Les négociations à l’UIT et à la CEPT
Les premières études présentées par l’ESA et EUMETSAT ont permis de circonscrire les besoins d’attribution de l’EESS entre 244,2 et 247 GHz d’une part et dans 239,2 à 242,2 GHz d’autre part (3 GHz de bande par canal comme requis, cf. Tableau 1).
Par la suite, des études de compatibilité ont été proposée par l’ESA, EUMTSAT puis la NASA pour évaluer l’impact que la protection de l’EESS passif aurait sur des services actifs dans les deux bandes de fréquences étudiées. La bande 244,2-247,2 GHz est rapidement apparue sans aucun problème de comptabilité pour l’EESS : il n’existait pas d’équipements déployés ou planifiés correspondant au service de radiolocalisation attribué dans la bande. Dans le cas de la bande 239,2-242,2 GHz, les études ont démontré que la comptabilité était envisageable entre l’EESS et le FSS descendant, attribué dans 239,2-240 GHz. Toutefois, l’attribution de l’EESS dans cette bande pourrait induire des contraintes fortes sur les attributions existantes pour les services fixe et mobile. Mais une solution a été identifiée. En effet, la bande 235-238 GHz, entre deux bandes attribuées aux services fixe et mobile (231,5-235 GHz et 238-239,2 GHz) est attribuée à l’EESS passif mais n’est utilisée que par des capteurs nommés « sondeurs de limbes », qui observent dans les strates horizontales de l’atmosphère : le capteur n’est pas dirigé vers le sol, mais vers l’horizon. Du fait de leur orientation, ces capteurs deviennent compatibles avec les services fixe et mobile. Il est donc proposé de déplacer les attributions pour les services mobile et fixe de la bande 239,2 - 241 GHz à la bande 235-238 GHz, où l’utilisation de l’attribution EESS sera limité à des sondeurs de limbes compatibles. Un très large bloc de spectre peut ainsi être dégagé, de 231,5 à 239,2 GHz, soit 9 GHz de spectre, favorable à l’émergence des applications associées. La figure 2 résume les modifications proposées.
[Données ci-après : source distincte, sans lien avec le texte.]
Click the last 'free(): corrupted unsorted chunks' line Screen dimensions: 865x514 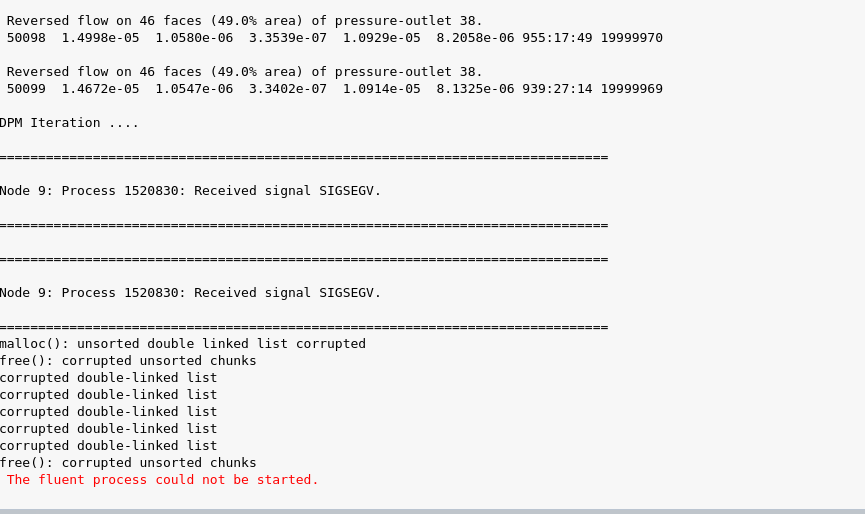click(x=128, y=463)
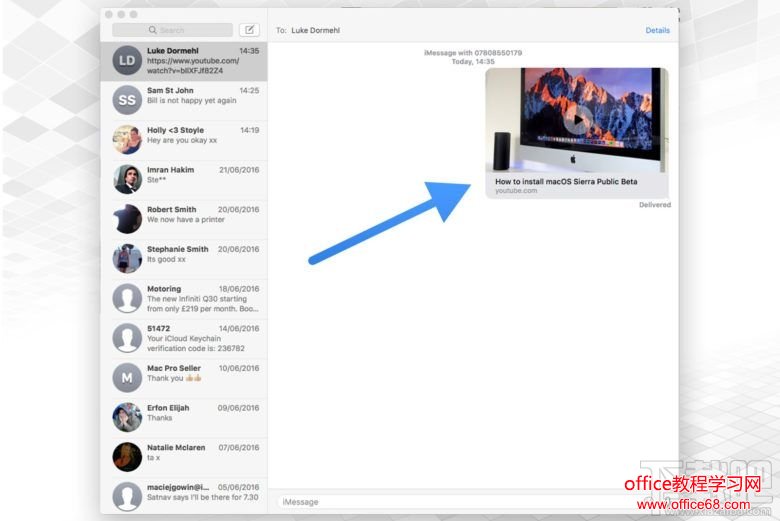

Cette solution paraît pertinente et répond aux exigences de la Résolution 662 aux yeux de la France et de l’Europe. Néanmoins, certains États ne semblent pas totalement satisfaits, notamment les États-Unis, qui voient le déplacement des attributions pour les services fixe et mobile comme une contrainte, malgré l’absence d’utilisation commerciale à ce jour. D’autres s’inquiètent encore des risques de demandes futures de protection de l’EESS dans la bande 235-238 GHz, malgré les garanties apportées.
La Réunion de Préparation à la Conférence (RPC, du 26 mars au 6 avril) devrait être décisive et permettre d’affiner les propositions de changement règlementaire qui seront en discussion à la Conférence Mondiale des Radiocommunications.